Data excerpts:
###
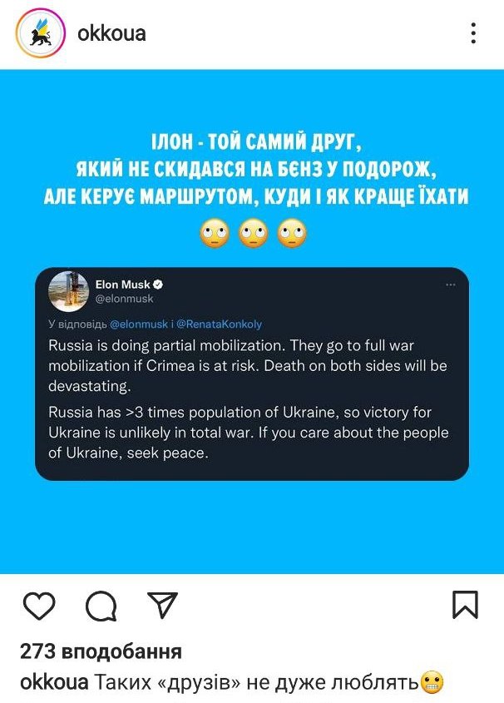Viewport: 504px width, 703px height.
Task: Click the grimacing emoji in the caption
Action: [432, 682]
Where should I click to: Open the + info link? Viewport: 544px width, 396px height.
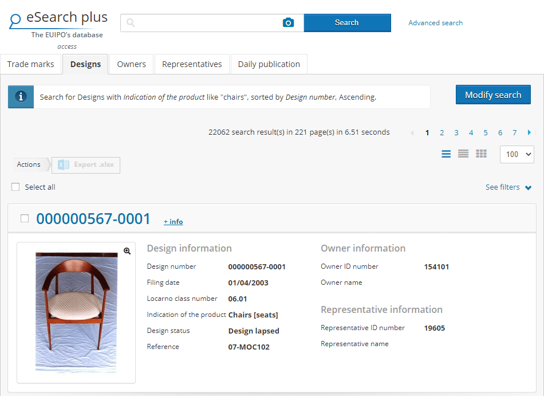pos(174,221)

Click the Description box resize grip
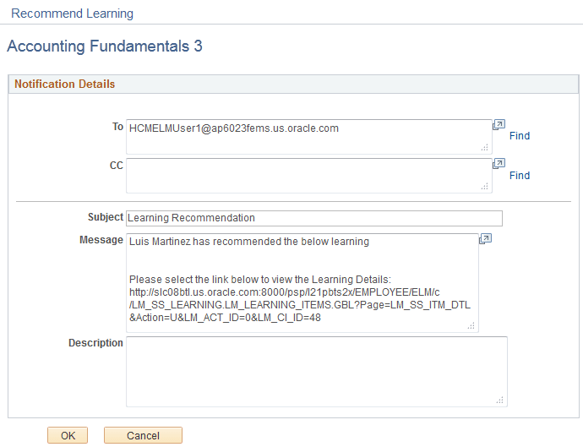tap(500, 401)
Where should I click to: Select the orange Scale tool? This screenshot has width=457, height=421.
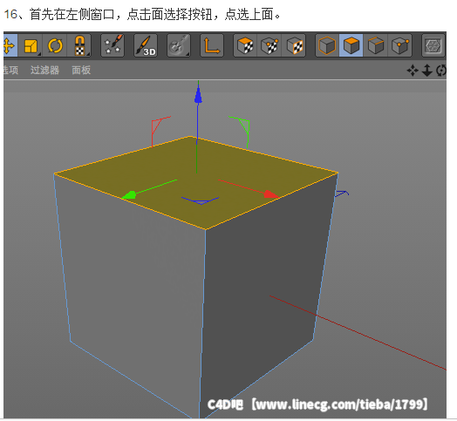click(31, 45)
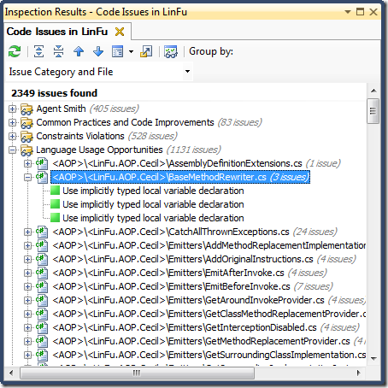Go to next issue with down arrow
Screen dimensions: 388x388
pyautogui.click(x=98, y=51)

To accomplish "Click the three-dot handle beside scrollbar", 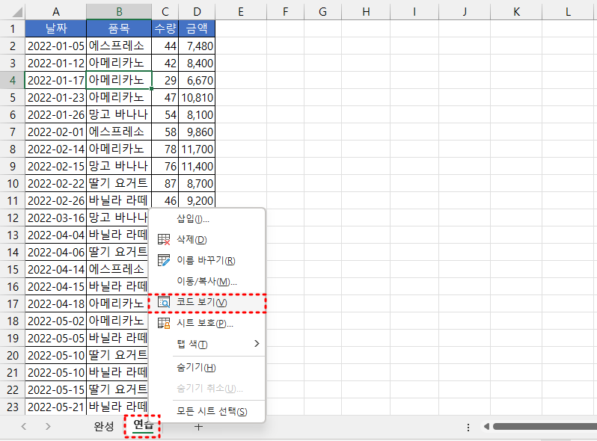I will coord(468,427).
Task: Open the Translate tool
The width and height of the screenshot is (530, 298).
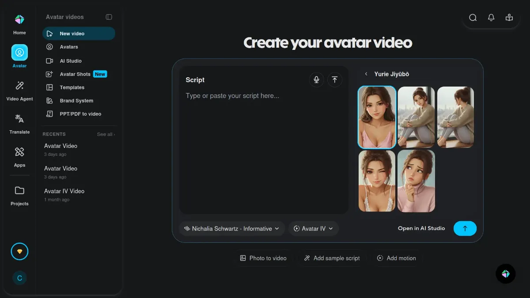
###
Exercise description: Only the lines from the one containing "Task: Open the Translate tool" through the last line of the data may appear in the answer, each given again exactly and with pictures left out.

Expected output:
Task: Open the Translate tool
The width and height of the screenshot is (530, 298).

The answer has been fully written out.